No.155 - コートールド・コレクション
前回の No.154「ドラクロワが描いたパガニーニ」で紹介した絵画『ヴァイオリンを奏でるパガニーニ』があるのは、アメリカのワシントン D.C.にあるフィリップス・コレクションでした。また以前に、No.95 でバーンズ・コレクション(米・フィラデルフィア)のことを書きましたが、これらはいずれも個人のコレクションを美術館として公開したものです。
個人コレクションとしては、日本でも大原美術館(大原孫三郎。倉敷市。1930 ~ )、ブリヂストン美術館(石橋正二郎。東京。1952 ~ )、足立美術館(足立全康。島根県安来市。1970 ~ )などが有名だし、海外でもノートン・サイモン(米・カリフォルニア)、クラーク(米・マサチューセッツ)、フリック(米・ニューヨーク)、クレラー・ミュラー(オランダ)、オスカー・ラインハルト(スイス)など、コレクターの名前を冠した美術館が有名です。

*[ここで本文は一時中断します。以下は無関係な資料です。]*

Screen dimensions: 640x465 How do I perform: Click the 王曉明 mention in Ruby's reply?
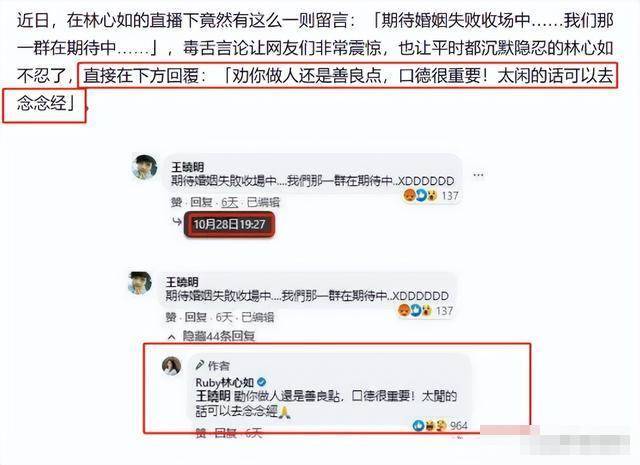click(213, 396)
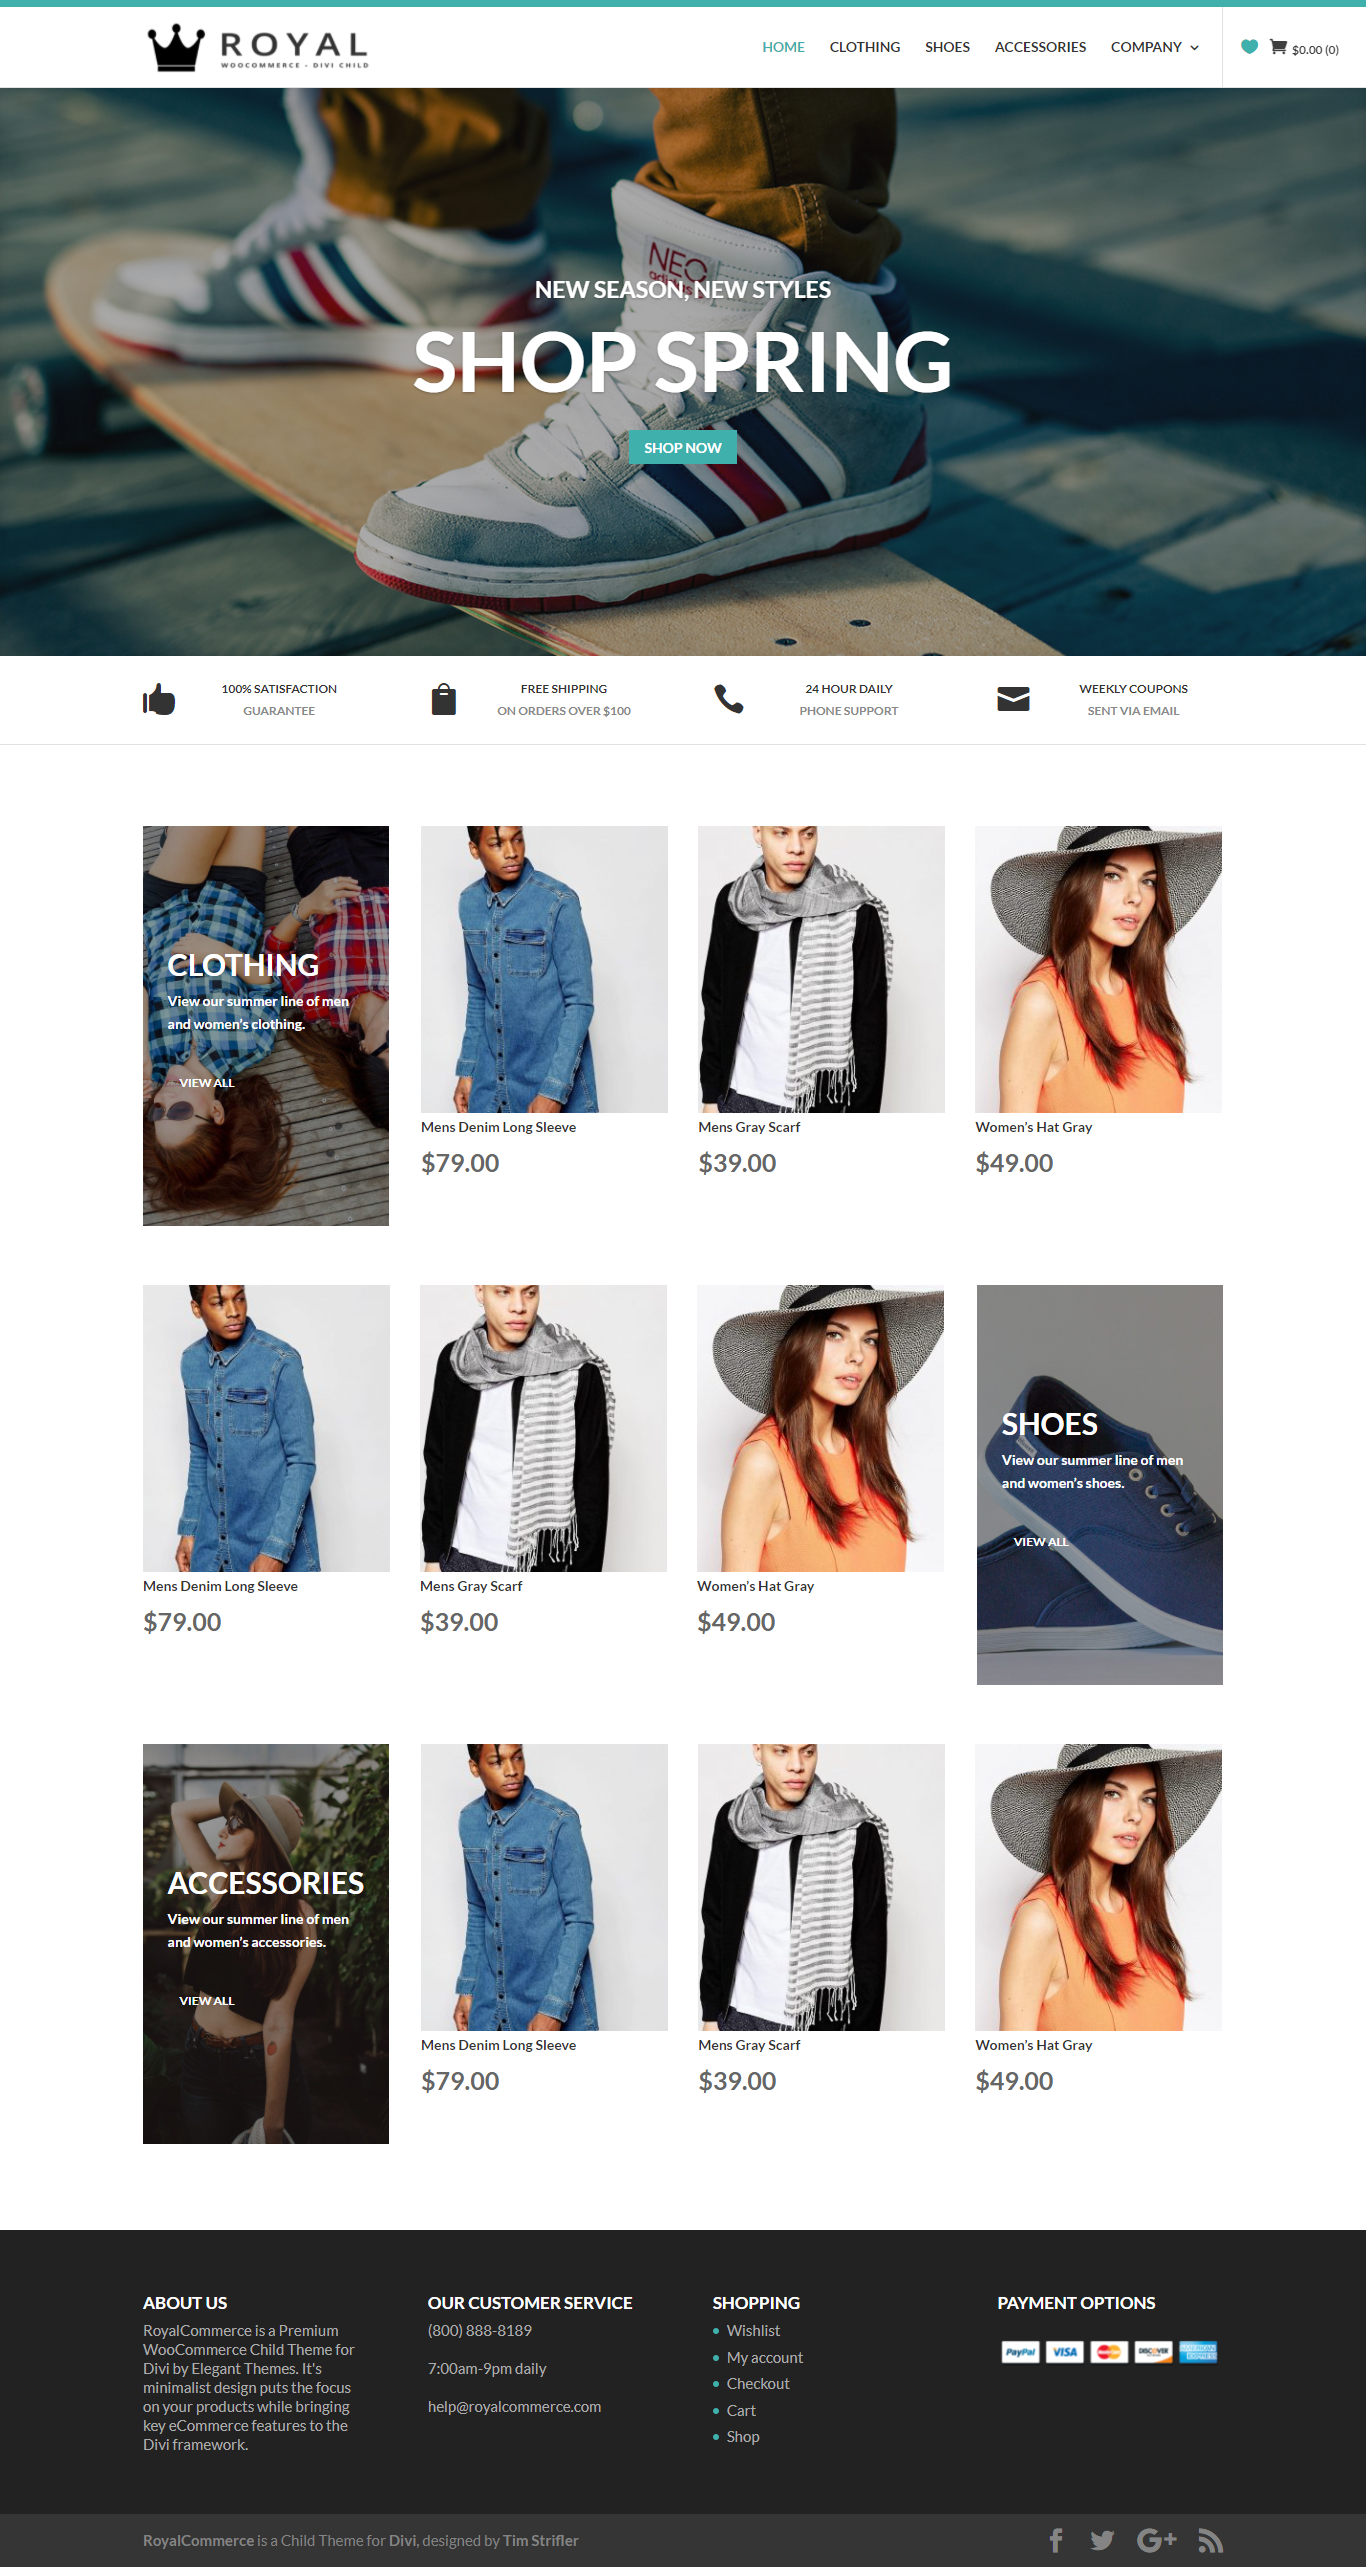Click the thumbs-up satisfaction guarantee icon

[159, 699]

こういった個人コレクションで最も感銘を受けたのが、ロンドンにある「コートールド・コレクション」でした。今回はこのコレクションのことを書きたいと思います。実は以前、知人に新婚旅行でイギリスに行くという人がいて、ロンドンの「おすすめスポット」を尋ねられたことがありましたが、私は「コートールド・コレクション」と答えました。新婚旅行から帰ってから、その方に「よかった」と、たいそう感謝された記憶があります。